Your instructions:
In the records below, begin at the line containing "Task: Open the all filters sliders button" and end at the line containing "Go to the Werkzeuge category"; quote every line in that span exactly, including both boundary lines, and no others.

Given data:
- Opening Delimiter -

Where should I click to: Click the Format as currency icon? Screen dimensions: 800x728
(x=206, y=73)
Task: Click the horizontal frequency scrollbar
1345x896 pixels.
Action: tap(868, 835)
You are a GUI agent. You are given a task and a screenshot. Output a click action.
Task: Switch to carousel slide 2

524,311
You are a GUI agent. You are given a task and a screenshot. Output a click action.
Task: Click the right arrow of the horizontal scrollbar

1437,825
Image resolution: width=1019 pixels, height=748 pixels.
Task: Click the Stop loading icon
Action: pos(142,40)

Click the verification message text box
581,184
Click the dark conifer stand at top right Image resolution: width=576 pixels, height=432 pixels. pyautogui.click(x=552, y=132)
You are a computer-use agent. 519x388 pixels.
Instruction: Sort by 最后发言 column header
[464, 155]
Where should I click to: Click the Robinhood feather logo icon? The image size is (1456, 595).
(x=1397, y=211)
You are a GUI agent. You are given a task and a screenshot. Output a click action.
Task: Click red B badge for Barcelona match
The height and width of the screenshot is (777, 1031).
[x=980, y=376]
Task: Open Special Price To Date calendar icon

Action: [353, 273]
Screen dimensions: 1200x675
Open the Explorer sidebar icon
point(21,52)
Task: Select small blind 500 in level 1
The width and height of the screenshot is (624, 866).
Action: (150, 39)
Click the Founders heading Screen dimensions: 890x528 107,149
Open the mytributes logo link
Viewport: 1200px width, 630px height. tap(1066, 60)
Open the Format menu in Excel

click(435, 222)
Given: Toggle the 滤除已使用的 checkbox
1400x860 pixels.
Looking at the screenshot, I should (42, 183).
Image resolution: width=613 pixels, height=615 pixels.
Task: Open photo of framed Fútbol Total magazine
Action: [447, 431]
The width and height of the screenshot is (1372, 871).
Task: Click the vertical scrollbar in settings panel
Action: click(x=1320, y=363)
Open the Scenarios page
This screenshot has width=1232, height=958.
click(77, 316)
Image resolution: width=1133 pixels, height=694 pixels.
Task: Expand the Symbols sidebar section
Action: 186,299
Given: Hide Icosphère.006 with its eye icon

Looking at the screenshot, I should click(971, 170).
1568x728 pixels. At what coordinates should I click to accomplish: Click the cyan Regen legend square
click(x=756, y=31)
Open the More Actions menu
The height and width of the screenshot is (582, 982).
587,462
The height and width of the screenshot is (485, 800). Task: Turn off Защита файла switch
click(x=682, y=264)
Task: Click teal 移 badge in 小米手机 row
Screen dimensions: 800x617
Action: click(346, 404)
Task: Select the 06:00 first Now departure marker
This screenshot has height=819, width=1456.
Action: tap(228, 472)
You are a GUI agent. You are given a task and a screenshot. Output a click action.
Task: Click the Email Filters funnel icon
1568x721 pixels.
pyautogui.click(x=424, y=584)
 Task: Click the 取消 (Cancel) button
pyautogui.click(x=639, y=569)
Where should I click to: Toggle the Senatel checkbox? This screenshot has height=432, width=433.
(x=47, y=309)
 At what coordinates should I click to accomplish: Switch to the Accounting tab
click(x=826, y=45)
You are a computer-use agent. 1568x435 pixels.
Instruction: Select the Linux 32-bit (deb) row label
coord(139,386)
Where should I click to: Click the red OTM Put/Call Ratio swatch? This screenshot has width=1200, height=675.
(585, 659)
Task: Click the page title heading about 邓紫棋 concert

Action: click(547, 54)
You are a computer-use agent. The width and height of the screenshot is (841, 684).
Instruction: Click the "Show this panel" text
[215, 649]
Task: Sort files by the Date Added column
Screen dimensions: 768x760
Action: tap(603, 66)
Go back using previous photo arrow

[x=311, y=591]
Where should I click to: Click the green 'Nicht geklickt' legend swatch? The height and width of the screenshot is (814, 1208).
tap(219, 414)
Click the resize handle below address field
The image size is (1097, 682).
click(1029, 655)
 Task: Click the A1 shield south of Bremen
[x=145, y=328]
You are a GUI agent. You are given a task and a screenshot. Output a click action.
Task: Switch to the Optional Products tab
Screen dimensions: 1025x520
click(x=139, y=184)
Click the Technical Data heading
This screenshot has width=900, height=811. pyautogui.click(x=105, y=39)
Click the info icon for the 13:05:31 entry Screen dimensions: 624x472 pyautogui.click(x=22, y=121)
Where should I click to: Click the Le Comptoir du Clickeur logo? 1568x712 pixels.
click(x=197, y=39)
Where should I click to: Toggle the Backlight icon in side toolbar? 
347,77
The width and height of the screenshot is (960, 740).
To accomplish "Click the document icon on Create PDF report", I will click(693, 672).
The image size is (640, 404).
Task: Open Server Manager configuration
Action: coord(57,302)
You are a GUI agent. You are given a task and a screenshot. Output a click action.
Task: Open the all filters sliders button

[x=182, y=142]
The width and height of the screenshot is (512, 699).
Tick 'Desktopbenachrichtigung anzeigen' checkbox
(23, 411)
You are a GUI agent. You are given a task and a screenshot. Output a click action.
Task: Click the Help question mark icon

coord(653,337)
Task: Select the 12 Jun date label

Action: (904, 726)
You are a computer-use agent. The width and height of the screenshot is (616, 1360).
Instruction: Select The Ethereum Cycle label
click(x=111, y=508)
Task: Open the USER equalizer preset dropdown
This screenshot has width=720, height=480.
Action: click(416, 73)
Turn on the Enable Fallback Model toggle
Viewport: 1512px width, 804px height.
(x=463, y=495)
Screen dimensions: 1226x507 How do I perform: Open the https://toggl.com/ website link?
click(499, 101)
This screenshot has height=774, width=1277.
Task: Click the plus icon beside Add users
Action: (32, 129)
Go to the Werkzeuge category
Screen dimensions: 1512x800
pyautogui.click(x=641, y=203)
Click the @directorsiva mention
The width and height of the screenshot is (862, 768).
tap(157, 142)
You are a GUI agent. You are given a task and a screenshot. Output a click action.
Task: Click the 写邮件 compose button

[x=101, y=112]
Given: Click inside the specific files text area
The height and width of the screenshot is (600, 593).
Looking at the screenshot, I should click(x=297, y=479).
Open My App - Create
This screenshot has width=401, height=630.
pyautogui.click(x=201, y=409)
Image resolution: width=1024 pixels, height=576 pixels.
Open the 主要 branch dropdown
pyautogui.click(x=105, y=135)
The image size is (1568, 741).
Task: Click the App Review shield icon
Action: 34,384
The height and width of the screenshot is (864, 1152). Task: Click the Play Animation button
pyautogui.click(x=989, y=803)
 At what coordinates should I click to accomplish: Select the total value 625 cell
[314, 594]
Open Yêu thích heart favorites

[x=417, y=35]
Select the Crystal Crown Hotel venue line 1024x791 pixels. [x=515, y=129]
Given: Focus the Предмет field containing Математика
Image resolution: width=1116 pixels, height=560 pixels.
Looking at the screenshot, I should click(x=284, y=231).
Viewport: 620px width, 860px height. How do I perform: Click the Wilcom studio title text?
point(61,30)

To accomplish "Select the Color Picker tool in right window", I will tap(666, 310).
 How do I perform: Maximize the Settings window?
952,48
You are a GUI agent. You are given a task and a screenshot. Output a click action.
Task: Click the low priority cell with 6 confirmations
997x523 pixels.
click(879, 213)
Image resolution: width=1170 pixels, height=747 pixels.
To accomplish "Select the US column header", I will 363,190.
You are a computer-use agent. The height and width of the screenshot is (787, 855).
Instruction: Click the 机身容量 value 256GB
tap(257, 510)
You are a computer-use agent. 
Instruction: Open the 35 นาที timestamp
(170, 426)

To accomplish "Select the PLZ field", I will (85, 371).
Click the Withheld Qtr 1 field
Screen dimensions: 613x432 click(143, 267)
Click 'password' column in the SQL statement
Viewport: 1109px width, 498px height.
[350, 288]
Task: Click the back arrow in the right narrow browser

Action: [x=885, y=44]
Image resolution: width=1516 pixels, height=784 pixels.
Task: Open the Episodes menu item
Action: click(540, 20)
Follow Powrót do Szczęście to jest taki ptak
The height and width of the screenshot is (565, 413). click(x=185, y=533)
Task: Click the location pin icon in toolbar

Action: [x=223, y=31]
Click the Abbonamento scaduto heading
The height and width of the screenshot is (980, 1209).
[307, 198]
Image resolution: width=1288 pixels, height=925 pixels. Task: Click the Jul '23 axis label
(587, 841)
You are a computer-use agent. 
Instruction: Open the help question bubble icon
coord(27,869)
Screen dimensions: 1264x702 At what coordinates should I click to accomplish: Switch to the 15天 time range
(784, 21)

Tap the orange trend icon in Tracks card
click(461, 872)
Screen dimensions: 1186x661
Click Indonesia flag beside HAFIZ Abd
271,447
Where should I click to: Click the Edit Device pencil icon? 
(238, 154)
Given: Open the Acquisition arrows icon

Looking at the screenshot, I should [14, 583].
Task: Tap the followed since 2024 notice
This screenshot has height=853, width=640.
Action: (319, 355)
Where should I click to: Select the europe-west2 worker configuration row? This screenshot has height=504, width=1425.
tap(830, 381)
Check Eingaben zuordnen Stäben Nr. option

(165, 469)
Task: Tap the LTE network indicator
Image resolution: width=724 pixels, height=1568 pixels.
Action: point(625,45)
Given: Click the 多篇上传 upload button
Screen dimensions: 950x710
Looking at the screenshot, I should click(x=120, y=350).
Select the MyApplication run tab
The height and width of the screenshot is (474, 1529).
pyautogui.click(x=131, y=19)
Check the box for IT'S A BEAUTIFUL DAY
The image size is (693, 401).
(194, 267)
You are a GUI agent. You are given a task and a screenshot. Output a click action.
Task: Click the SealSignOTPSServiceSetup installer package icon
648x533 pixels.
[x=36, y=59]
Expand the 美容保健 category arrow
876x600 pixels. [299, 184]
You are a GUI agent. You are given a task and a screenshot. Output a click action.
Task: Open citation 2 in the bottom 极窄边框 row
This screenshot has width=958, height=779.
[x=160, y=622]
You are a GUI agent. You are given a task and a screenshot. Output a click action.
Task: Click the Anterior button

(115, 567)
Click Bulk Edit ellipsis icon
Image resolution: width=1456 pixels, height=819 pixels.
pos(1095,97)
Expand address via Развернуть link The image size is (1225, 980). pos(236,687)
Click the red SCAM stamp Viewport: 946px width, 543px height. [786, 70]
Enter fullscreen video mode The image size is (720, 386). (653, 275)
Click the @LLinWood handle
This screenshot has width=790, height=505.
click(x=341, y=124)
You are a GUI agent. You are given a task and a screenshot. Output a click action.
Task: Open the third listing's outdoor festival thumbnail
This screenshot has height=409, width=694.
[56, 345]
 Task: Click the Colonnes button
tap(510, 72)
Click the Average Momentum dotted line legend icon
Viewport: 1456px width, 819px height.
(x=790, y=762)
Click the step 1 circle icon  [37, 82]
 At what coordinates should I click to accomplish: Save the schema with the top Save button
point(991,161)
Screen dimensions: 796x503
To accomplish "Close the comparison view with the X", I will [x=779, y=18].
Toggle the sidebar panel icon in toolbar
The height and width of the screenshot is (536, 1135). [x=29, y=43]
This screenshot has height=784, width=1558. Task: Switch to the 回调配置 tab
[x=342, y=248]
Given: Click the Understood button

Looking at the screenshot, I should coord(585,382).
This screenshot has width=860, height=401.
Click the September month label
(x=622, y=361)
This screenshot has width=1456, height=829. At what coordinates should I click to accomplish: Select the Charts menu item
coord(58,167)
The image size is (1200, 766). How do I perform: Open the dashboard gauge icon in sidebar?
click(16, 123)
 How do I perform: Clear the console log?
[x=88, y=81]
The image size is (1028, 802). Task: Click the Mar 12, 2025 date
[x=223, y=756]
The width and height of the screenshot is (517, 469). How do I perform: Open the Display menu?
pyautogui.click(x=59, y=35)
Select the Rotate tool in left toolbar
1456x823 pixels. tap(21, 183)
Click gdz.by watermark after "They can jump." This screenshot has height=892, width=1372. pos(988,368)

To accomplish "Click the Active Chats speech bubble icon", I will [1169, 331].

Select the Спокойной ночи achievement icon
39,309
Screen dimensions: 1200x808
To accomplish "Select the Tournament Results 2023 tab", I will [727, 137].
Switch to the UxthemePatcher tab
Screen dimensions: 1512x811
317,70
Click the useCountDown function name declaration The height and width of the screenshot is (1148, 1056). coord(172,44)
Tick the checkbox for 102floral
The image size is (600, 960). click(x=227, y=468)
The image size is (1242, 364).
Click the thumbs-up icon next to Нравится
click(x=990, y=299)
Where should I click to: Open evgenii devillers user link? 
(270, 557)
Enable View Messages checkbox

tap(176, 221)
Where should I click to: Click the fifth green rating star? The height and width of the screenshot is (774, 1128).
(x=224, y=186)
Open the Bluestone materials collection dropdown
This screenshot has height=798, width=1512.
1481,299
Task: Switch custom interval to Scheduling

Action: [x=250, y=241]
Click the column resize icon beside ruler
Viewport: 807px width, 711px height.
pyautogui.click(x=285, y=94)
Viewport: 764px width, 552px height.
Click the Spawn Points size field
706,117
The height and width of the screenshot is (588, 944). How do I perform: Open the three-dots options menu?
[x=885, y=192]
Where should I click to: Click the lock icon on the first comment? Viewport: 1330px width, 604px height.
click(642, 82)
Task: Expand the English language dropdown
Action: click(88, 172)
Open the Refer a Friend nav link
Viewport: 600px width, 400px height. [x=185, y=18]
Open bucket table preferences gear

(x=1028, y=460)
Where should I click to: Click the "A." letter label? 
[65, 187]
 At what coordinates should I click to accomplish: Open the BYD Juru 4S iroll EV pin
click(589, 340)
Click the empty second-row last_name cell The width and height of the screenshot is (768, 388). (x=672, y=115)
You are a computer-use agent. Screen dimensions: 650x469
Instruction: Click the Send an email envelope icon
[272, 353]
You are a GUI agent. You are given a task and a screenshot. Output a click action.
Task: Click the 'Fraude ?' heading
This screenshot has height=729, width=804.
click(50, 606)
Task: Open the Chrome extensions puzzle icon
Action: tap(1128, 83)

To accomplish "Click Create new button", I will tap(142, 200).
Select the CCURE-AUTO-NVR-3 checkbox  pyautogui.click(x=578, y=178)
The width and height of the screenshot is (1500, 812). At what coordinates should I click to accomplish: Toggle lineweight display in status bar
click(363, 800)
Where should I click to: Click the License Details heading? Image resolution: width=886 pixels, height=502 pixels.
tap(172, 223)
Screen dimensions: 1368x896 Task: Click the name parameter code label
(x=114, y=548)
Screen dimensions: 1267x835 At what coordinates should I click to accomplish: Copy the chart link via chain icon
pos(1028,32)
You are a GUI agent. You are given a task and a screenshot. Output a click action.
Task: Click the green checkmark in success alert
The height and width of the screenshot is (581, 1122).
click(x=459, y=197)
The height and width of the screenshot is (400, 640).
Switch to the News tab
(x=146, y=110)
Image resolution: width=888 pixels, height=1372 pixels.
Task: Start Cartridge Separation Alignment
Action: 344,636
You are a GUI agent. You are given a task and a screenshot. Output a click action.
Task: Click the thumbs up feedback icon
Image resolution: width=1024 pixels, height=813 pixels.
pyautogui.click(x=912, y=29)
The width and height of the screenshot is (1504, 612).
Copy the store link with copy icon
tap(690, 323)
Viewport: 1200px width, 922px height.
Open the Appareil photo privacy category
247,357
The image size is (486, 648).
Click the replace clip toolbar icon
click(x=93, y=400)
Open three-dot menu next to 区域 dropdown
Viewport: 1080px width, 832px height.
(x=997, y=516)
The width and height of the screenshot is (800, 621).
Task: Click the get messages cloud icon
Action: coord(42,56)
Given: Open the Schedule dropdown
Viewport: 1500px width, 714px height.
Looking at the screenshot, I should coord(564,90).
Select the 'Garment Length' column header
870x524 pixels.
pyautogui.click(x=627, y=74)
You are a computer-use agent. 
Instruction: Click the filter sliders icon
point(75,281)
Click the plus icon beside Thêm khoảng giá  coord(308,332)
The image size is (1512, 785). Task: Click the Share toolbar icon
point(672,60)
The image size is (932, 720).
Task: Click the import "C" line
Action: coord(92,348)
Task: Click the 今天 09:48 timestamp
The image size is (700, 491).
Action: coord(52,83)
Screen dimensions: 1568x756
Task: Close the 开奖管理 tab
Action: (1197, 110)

- Closing Delimiter -

Answer space:
Task: Open the all filters sliders button

[x=182, y=142]
The width and height of the screenshot is (512, 699).
Tick 'Desktopbenachrichtigung anzeigen' checkbox
(23, 411)
You are a GUI agent. You are given a task and a screenshot. Output a click action.
Task: Click the Help question mark icon

coord(653,337)
Task: Select the 12 Jun date label

Action: (904, 726)
You are a computer-use agent. The width and height of the screenshot is (616, 1360).
Instruction: Select The Ethereum Cycle label
click(x=111, y=508)
Task: Open the USER equalizer preset dropdown
This screenshot has width=720, height=480.
Action: click(416, 73)
Turn on the Enable Fallback Model toggle
Viewport: 1512px width, 804px height.
(x=463, y=495)
Screen dimensions: 1226x507 How do I perform: Open the https://toggl.com/ website link?
click(499, 101)
This screenshot has height=774, width=1277.
Task: Click the plus icon beside Add users
Action: (32, 129)
Go to the Werkzeuge category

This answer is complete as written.